Similarly, we found no association between visual failure, the common MAPT variants and haplogroup J by logistic regression, again controlling for gender, (P = rs242562 = 0.749, rs2435205 = 0.357, rs2435207 = 0.731, rs1467966 = 0.760, rs1800547 = 0.594, rs242557 = 0.203, rs2435211 = 0.409, rs2471738 = 0.659 or rs3785883 = 0.665). There was no significant association identified with H-haplotypes (P value for H1 haplotype = 0.357, H2 haplotype = 0.151 and H1/H2 haplotypes = 0.909), or common MAPT variants when limiting to non-J haplogroups.

Age of onset

To assess the potential effect of H-haplotype and genotype on the age of onset of visual symptoms we compared H1 and H2 alleles to the age of onset of 250 symptomatic LHON patients (mean age of onset 22.60 years, StDev = 14.30). We were unable to identify a significant difference between H1 and H2 carriers (Mantel–Cox P = 0.623), further analysis showed no significant difference in age of onset when comparing MAPT common variants and age of onset (Mantel–Cox P = rs242562 = 0.762, rs2435205 = 0.621, rs2435207 = 0.346, rs1467966 = 0.289, rs1800547 = 0.416, rs242557 = 0.516, rs2435211 = 0.723, rs2471738 = 0.654 and rs3785883 = 0.251).

Discussion

We conducted a large case control study of MAPT variants previously shown to be associated with neurodegenerative disorders (Goris et al., 2007; Skipper et al., 2004; Tobin et al., 2008; Vandrovcova et al., 2009); based on the hypothesis that common variation in the MAPT gene is a major factor responsible for the incomplete penetrance in LHON. Previous studies have shown that the H1 haplotype is over represented in tauopathies (Goris et al., 2007; Skipper et al., 2004; Tobin et al., 2008; Vandrovcova et al., 2009), demonstrating increased risk to neurodegeneration, and the H2 haplotype has been shown to alter neuronal glucose utilisation (Laws et al., 2007), a factor known to be important in LHON (Ghelli et al., 2003; Hofhaus et al., 1996). However, we found no significant association to H-haplotypes and the presence or age of onset of the visual failure.

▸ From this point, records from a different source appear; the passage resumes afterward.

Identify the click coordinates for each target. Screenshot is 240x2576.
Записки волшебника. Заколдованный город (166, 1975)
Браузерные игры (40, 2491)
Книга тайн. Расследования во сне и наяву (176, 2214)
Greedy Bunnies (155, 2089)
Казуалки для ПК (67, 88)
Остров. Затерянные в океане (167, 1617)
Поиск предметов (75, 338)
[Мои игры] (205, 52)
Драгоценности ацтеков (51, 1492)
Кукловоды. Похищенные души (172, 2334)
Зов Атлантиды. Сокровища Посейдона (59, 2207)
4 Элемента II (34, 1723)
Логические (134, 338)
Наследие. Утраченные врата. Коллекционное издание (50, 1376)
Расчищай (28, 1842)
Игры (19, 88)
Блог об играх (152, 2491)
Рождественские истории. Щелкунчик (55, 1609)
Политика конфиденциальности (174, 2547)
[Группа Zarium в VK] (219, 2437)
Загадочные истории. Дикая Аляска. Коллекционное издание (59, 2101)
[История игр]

Previous studies have identified significant association to a number of MAPT SNPs, particularly rs1800547, rs2471738 and rs242557 (Tobin et al., 2008; Vandrovcova et al., 2009), to neurodegenerative disorders. We were unable to replicate these findings in LHON. Given an affected population size of 288 and a control population size of 336 our power to detect a > 10% difference in cases/control allele frequency was 0.942, and a 10% difference in genotype frequency was 0.893. With a 5% genotyping error (∑ 1 = Pr = 0.05), we would still be expected to detect a > 10% difference with an allelic power of 0.888 and a genotypic power of 0.817. We therefore conclude that it is highly unlikely that common MAPT variants play a major role in determining the variable clinical phenotype in LHON families. It is conceivable that MAPT variation plays a minor role, perhaps in combination with other genetic and environmental factors, but this will be extremely difficult to demonstrate given that LHON is a relatively rare disorder affecting ~ 1 in 14,000 males. Collecting a large enough cohort to show more subtle genetic effects would be a major challenge.